# Provided text
★ ★ ★ ★
Search code examples
rlisttypestypeerrorrandom-forest

Remove original data from regression_forest without changing the type to "list"


I would like to estimate a regression_forest with the grf package and remove the original data that is stored in the regression_forest output for data protection reasons.

The problem is that when I remove the data, R doesn't recognize the object as a regression_forest anymore and therefore throws an error.

Does anyone know how to go around this problem?

Here is a reproducible example:

library(grf)

# Train a standard regression forest.
n <- 50
p <- 10
X <- matrix(rnorm(n * p), n, p)
Y <- X[, 1] * rnorm(n)
r.forest <- regression_forest(X, Y)

# Remove the original data
r.forest <- r.forest[-c(18,19)]

# Predict using the forest.
X.test <- matrix(0, 101, p)
X.test[, 1] <- seq(-2, 2, length.out = 101)
r.pred <- predict(r.forest, X.test)
★ ★ ★ ★
# Extracted entries
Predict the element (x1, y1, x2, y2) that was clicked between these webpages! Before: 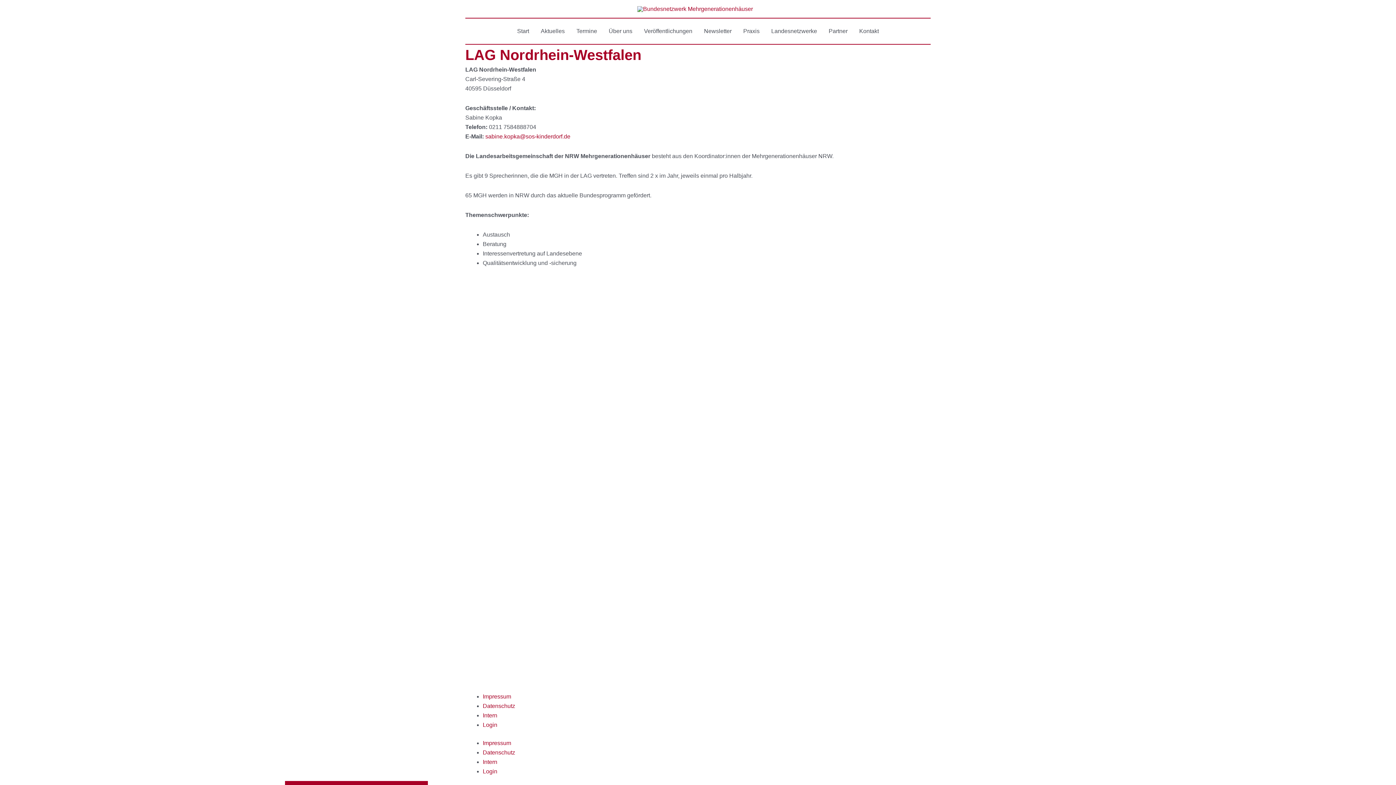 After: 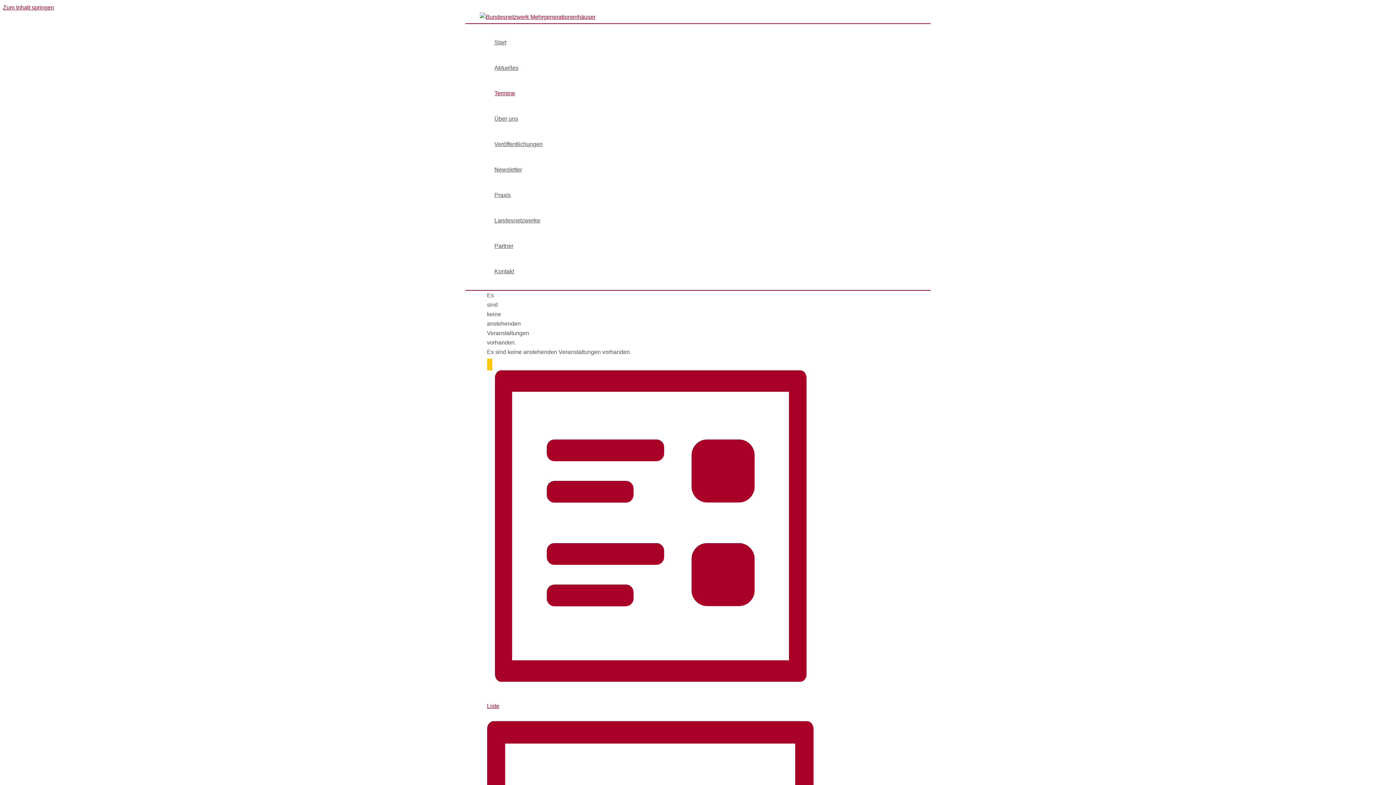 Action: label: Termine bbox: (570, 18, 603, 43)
★ ★ ★ ★
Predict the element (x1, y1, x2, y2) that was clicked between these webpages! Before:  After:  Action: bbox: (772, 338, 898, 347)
★ ★ ★ ★
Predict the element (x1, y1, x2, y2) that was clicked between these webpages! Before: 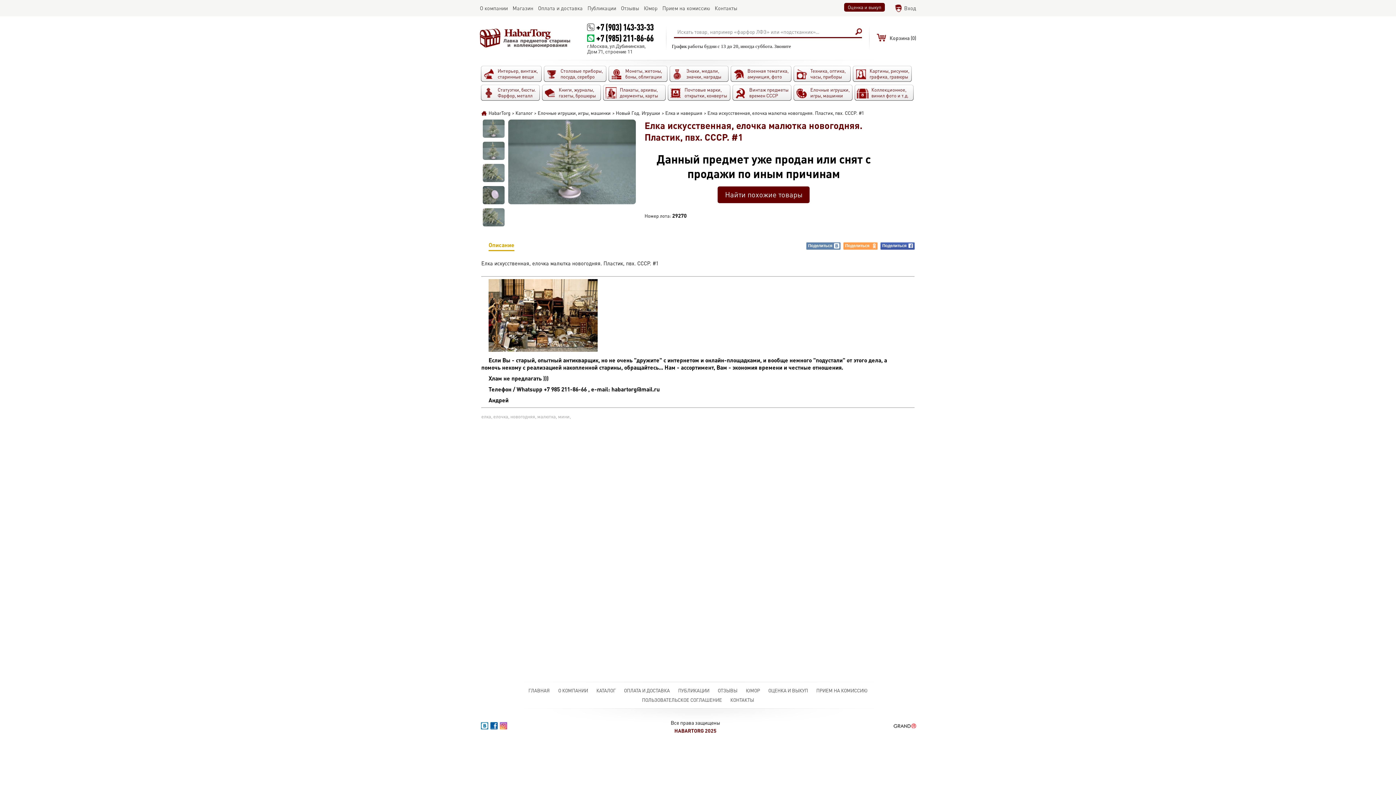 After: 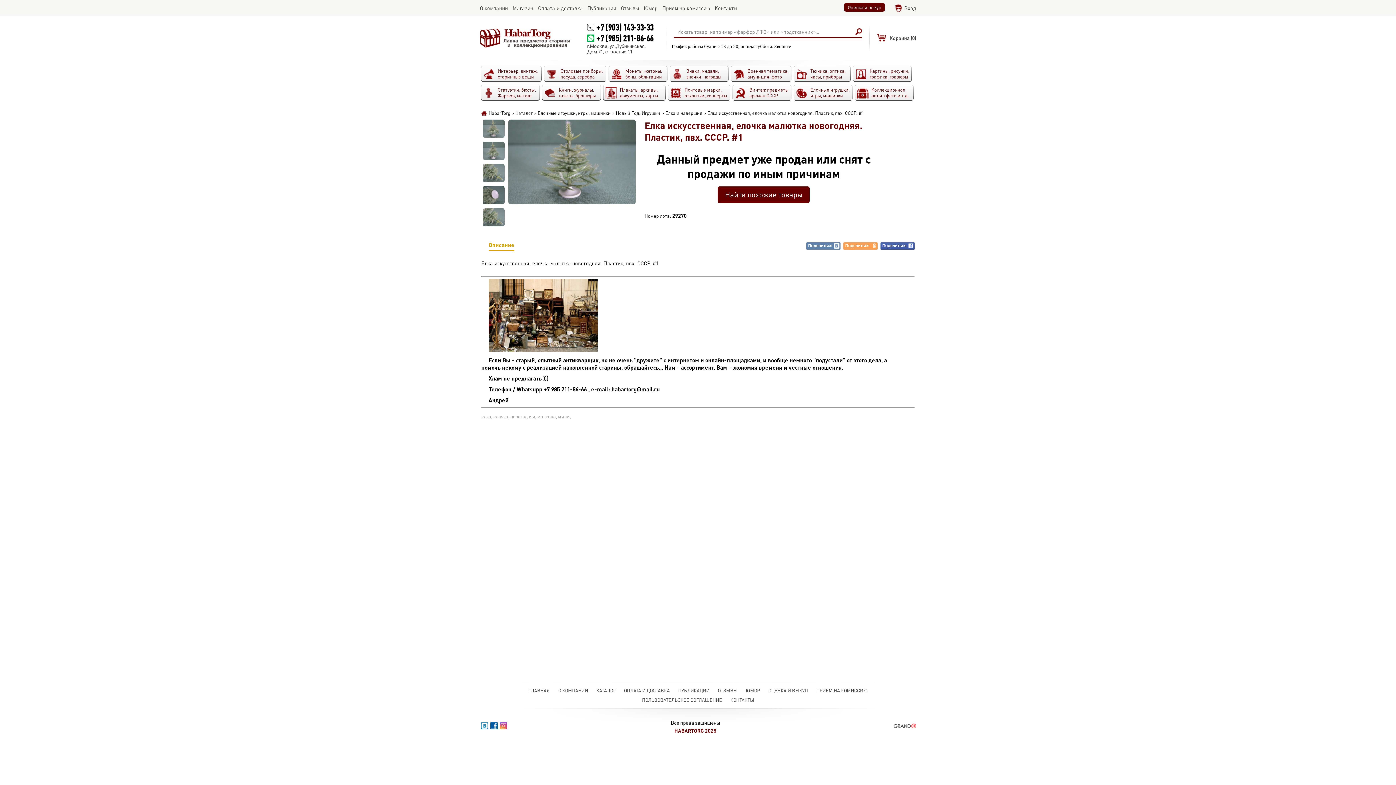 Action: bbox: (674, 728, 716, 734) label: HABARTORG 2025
★ ★ ★ ★
# Instructions
**a)** Change the part of the regression forest question that opens with the words "r.forest <- regression_forest(X, Y)" and closes with "length.out = 101)" so that "X.grid" stands wherever "X.test" appears, and give that part again.
**b)** Write what follows the end of the question about removing the original data from a regression forest.

# In response
**a)**
r.forest <- regression_forest(X, Y)

# Remove the original data
r.forest <- r.forest[-c(18,19)]

# Predict using the forest.
X.grid <- matrix(0, 101, p)
X.grid[, 1] <- seq(-2, 2, length.out = 101)

**b)**
The last line causes the following error:

Error in UseMethod("predict") : no applicable method for 'predict' applied to an object of class "list"


Solution

  • The predict function seems to need to know the dimensions of the original data, but from what I can tell it doesn't need the data itself.

    If you convert the original data stored in the model object to NA, then the predictions seem unaffected.

    # Get original predictions
    r.pred.original <- predict(r.forest, X.test)
    
    # Convert stored data to NA
    r.forest$X.orig[!is.na(r.forest$X.orig)] <- NA
    
    # Get new predictions
    r.pred.new <- predict(r.forest, X.test)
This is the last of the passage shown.